• _Description of the task_
Search the material below for the word "resolution". Copy every line where it is found.

• _Source material_
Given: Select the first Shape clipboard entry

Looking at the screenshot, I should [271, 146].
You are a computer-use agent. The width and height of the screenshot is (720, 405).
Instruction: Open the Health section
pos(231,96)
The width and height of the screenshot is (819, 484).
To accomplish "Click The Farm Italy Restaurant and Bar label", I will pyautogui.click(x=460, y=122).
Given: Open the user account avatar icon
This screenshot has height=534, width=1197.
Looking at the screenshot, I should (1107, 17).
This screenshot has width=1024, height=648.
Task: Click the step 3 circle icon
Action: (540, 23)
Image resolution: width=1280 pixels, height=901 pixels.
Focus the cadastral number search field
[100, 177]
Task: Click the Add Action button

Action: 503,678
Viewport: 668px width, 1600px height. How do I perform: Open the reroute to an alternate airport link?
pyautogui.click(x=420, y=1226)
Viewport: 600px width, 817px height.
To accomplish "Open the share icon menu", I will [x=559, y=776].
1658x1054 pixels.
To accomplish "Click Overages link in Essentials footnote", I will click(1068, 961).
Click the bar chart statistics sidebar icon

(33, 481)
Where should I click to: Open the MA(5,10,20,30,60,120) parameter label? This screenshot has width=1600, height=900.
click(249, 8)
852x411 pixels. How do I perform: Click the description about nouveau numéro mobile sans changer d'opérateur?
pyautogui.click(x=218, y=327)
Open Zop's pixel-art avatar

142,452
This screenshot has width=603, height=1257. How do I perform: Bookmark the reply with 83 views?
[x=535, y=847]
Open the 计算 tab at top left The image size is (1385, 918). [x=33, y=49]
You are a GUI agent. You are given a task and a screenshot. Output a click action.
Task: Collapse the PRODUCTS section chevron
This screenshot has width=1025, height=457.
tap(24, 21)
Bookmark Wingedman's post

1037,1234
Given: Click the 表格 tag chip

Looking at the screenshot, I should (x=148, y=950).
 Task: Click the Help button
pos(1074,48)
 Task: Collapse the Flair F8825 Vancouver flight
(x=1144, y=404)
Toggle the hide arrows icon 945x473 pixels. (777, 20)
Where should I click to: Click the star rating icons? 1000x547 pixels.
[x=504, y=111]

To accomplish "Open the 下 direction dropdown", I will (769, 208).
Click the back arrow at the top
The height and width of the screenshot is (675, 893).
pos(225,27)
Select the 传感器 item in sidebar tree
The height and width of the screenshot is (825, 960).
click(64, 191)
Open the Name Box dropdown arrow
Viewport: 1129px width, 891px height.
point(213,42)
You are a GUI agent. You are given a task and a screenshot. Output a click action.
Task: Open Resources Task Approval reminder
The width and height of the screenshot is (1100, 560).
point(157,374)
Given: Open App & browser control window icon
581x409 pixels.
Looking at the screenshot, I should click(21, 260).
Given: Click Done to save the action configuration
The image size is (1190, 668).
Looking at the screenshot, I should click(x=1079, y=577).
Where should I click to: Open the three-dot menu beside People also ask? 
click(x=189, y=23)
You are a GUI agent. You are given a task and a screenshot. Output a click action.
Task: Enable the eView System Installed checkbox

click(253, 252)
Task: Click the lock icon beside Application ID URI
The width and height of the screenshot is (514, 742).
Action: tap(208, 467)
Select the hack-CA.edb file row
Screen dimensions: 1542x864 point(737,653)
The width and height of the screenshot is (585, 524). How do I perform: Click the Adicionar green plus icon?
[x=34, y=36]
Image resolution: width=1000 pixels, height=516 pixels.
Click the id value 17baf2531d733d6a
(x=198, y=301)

• _Exercise response_
Image resolution: width=1280 pixels, height=901 pixels.
Image resolution: width=1000 pixels, height=516 pixels.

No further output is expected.